Puis est venu le moment de confronter son travail à l’autre. Le fait de s’être réparti les arrangements nous a permis d’avoir du recul sur le travail de l’autre et de les retravailler ensemble pour peaufiner et ajuster certains détails et detrouver le bon équilibre dans chaque chanson.

Nous avons également joué nos arrangements à Sylvain Griotto, pianiste-compositeur (et lui-même grand fan de cover !) pour qu’il nous donne de précieux conseils tant sur certains détails d’écriture que sur l’interprétation même des pièces. Car toute musique possède ses propres codes d’interprétation. Et même si on ne voulait pas se métamorphoser complètement, c’était important de pouvoir se rapprocher de ce style.

L’émancipation avec Rammstein

Après cinq ans et deux tournées mondiales (2019 et 2022) avec le groupe, nous avons ressenti le besoin de nous émanciper d’eux. En effet, les tournées de quatre mois prennent beaucoup de temps et d’énergie. Nous voulions consacrer tout notre temps à notre « monde classique » et nos projets personnels. Cependant, nous avions envie de continuer à diffuser nos arrangements que nous avions

enregistré chez Universal sous le titre « Duo Jatekok plays Rammstein ».

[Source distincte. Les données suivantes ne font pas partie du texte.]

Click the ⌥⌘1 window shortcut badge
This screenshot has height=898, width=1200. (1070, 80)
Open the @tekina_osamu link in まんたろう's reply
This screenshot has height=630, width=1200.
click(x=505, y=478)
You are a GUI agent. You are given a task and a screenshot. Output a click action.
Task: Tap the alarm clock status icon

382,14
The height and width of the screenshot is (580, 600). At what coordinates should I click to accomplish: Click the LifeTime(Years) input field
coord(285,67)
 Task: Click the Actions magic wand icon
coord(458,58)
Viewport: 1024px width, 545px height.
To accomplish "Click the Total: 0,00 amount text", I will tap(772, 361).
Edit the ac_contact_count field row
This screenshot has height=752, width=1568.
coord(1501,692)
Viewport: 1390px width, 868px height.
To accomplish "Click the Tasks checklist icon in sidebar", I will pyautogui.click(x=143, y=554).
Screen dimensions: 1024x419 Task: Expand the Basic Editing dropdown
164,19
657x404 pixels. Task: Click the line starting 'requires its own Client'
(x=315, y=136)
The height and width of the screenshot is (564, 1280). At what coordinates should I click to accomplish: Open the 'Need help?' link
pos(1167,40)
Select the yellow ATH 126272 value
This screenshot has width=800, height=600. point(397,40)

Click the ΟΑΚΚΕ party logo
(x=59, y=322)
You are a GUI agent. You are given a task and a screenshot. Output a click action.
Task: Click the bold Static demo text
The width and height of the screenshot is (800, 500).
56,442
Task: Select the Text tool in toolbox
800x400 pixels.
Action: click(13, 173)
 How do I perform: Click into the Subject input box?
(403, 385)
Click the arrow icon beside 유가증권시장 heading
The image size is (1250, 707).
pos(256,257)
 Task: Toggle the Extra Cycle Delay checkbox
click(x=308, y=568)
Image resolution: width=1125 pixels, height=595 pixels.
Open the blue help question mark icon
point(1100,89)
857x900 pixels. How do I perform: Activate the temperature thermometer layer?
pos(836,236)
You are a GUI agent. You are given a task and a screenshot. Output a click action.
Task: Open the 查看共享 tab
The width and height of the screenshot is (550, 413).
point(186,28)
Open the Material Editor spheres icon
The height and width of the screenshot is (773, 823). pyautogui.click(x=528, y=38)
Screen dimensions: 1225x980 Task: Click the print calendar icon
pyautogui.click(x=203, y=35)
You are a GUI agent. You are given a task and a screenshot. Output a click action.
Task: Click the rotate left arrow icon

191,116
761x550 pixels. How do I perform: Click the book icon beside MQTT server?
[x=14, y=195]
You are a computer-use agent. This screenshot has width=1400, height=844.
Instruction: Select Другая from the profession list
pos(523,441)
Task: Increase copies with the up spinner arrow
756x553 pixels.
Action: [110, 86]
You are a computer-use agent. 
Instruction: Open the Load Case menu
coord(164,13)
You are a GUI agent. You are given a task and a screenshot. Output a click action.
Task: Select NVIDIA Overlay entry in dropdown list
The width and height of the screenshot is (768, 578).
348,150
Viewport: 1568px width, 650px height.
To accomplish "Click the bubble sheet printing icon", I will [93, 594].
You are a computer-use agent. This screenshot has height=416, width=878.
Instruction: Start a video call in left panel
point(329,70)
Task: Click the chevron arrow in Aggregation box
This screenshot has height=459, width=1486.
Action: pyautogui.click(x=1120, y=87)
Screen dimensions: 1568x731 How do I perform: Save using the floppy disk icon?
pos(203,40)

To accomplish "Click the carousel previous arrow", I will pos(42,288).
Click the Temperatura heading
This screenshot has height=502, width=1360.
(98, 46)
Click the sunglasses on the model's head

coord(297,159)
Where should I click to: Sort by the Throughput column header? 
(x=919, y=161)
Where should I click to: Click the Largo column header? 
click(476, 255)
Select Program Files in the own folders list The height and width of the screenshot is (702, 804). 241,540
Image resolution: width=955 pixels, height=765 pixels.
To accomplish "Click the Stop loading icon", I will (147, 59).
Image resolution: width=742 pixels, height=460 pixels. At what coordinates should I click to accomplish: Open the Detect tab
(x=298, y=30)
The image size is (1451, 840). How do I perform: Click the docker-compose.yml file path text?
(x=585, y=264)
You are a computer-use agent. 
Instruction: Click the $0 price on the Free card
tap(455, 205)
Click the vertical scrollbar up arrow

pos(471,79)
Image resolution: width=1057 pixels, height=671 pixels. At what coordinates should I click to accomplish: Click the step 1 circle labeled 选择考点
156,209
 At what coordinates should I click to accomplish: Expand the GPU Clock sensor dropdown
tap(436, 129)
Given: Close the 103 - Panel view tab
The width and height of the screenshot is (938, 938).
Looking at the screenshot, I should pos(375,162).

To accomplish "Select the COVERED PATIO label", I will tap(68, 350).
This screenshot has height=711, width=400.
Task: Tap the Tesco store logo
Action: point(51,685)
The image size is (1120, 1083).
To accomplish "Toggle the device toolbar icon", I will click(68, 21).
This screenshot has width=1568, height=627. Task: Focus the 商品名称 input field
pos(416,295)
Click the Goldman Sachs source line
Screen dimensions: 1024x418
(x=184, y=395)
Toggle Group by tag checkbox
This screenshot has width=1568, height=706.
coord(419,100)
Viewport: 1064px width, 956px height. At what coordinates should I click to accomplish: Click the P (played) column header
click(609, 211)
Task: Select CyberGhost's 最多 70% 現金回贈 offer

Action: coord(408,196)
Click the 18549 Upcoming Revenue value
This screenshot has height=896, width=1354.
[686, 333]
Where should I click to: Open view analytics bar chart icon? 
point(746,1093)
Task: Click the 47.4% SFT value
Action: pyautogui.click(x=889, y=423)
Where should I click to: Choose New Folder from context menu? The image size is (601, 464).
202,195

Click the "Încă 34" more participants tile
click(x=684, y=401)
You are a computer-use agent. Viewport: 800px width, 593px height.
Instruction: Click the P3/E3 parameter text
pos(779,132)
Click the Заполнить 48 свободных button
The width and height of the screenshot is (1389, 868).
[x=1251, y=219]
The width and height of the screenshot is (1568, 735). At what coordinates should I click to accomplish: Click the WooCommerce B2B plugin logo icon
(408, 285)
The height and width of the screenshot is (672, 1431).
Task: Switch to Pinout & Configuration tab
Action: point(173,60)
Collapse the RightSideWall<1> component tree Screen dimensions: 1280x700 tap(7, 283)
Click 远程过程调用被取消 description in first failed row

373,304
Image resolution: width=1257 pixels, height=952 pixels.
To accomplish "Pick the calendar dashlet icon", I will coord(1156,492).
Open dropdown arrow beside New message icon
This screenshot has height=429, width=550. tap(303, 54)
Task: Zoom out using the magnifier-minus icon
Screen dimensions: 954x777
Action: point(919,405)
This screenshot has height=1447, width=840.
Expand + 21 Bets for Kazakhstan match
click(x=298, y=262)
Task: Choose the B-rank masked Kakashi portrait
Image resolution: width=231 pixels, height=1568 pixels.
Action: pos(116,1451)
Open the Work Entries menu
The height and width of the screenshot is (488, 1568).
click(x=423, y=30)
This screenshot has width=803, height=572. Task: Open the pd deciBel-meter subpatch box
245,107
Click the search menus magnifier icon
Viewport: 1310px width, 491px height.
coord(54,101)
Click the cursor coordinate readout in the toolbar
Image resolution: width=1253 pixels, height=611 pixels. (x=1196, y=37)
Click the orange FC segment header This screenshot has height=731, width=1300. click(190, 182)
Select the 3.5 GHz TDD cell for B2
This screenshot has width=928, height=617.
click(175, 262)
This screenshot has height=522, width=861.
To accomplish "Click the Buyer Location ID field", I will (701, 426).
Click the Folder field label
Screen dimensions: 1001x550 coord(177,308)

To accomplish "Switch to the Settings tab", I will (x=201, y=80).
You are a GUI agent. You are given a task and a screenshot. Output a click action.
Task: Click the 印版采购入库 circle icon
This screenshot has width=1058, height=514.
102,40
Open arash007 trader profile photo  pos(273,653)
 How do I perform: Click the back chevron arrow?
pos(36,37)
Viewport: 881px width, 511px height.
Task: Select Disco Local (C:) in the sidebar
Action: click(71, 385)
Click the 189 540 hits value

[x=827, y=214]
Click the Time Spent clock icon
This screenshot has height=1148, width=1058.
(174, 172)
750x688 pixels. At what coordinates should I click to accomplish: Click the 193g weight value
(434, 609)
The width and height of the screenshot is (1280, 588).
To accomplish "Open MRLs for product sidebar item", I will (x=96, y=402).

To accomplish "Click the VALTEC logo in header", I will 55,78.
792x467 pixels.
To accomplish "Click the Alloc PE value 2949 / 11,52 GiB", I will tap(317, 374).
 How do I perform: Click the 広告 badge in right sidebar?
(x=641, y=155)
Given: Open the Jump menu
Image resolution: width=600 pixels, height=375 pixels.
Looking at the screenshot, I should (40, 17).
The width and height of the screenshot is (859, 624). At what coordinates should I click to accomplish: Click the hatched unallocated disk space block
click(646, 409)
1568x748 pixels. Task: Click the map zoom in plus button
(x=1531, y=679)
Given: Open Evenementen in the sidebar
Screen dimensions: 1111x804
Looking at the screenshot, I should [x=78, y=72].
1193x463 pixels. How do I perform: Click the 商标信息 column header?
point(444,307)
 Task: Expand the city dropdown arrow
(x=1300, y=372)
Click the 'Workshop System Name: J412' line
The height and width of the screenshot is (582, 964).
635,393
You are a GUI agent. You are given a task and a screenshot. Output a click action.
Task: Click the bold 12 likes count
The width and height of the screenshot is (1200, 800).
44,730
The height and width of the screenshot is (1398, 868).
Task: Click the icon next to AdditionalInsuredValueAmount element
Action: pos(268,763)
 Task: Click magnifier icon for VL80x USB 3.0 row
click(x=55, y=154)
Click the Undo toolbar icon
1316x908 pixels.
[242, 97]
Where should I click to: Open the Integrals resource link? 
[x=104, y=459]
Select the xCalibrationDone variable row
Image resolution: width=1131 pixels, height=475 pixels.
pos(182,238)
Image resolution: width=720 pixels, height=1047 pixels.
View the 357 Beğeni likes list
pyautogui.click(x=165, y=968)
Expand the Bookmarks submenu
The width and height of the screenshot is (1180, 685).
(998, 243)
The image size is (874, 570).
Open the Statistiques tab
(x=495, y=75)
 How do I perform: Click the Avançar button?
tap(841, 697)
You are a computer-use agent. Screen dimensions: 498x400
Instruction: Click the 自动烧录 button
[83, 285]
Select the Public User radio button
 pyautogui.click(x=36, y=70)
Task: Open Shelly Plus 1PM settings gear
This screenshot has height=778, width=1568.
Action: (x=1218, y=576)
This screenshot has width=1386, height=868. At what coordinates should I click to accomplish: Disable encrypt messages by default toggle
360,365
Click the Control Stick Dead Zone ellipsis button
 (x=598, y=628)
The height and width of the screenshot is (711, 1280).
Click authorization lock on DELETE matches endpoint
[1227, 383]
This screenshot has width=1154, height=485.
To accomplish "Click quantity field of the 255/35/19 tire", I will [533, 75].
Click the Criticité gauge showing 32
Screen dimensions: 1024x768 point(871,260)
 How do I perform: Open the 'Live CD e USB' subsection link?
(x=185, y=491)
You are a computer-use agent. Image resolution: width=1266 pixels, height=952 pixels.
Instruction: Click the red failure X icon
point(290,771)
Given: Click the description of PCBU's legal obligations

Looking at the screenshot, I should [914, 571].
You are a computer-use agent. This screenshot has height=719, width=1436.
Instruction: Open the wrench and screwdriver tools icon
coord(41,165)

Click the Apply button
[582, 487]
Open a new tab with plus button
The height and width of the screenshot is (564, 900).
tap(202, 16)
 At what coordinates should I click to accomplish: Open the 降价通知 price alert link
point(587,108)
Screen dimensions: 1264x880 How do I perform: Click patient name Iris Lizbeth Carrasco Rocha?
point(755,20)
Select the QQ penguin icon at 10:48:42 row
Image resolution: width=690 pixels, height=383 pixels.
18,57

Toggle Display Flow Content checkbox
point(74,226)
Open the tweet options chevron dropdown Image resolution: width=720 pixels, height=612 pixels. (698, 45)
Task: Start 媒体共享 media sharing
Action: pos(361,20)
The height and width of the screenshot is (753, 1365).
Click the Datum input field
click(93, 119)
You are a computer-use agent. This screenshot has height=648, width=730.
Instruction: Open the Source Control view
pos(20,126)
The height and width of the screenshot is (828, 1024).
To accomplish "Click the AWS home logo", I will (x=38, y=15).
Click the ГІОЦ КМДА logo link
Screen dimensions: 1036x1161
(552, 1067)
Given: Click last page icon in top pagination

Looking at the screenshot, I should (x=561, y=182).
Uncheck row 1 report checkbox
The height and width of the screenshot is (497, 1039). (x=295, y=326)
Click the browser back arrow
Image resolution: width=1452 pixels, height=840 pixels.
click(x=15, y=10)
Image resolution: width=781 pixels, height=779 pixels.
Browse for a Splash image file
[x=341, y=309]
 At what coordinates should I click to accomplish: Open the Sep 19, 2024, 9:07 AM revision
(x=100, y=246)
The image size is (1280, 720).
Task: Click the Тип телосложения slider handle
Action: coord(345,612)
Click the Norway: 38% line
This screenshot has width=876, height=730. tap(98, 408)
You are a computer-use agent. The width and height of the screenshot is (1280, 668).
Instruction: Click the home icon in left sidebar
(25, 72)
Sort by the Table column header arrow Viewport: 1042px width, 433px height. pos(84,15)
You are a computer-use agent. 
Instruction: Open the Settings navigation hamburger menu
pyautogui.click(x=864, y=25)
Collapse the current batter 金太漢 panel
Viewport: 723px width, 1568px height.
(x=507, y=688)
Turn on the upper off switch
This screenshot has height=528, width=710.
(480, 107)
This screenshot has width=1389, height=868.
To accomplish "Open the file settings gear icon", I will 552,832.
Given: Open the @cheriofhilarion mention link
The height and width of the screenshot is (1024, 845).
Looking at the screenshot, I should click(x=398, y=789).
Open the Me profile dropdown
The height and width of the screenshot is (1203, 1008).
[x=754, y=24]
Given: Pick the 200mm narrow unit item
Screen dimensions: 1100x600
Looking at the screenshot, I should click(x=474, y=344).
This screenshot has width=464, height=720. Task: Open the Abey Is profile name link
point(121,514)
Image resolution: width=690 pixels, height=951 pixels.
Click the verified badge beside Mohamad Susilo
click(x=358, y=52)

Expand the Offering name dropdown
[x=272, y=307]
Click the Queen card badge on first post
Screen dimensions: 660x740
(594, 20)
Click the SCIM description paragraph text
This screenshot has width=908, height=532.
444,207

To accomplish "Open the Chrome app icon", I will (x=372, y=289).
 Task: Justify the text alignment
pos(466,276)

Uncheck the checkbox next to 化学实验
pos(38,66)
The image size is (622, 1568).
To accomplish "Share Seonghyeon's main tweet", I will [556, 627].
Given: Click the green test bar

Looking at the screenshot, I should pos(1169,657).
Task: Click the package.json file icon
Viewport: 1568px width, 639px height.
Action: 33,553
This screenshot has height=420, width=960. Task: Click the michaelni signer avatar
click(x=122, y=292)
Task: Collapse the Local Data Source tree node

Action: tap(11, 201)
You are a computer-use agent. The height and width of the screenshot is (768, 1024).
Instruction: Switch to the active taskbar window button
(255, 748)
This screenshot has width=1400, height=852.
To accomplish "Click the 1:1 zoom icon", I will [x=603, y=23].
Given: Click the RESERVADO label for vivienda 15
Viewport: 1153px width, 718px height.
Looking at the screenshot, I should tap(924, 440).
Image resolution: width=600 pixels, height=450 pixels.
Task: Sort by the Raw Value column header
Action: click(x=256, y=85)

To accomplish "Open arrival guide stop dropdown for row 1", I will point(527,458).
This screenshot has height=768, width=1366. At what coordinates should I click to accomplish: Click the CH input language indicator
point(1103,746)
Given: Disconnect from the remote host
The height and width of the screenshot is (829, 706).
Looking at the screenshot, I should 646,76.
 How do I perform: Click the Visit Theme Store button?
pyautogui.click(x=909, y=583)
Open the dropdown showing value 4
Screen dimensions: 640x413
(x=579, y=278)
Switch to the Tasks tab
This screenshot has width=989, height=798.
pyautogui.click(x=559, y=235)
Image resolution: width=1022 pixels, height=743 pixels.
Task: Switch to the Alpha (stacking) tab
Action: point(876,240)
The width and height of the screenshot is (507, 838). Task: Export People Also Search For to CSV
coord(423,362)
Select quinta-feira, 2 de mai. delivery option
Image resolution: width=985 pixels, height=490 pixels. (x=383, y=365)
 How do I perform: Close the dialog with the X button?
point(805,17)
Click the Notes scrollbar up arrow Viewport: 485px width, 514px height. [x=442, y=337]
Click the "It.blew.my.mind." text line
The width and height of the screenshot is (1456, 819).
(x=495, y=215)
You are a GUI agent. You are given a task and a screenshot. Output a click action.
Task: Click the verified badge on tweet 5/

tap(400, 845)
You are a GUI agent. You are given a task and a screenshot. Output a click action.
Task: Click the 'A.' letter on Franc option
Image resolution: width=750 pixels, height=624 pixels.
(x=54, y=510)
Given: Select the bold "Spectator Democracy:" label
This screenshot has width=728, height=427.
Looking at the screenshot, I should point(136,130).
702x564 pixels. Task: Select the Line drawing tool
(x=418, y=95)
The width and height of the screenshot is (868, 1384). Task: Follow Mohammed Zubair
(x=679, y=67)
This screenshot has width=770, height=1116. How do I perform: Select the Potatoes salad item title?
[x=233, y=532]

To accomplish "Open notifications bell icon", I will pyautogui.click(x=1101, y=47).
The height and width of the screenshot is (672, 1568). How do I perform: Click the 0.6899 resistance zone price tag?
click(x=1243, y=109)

Nous avons donc imaginé un concert mêlant nos covers de Rammstein et les morceaux classiques qui nous avaient inspirés ces arrangements. Nous avons associé du Bach avec Mein Herz brennt, de la musique répétitive de Meredith Monk avec Engel, du jazz de Trotignon avec Seemann, de la folie du Sacre du printemps avec la folie de Puppe.

Au final, l’auditeur passe d’un style à l’autre sans s’en rendre compte. Les frontières sont levées. On écoute un concert de musique sans distinction de genre et sans préjugés ! Un objectif qui nous est cher… Notre musique classique reste alors vivante, toujours dans l’air du temps et fédère les mélomanes de tout horizon.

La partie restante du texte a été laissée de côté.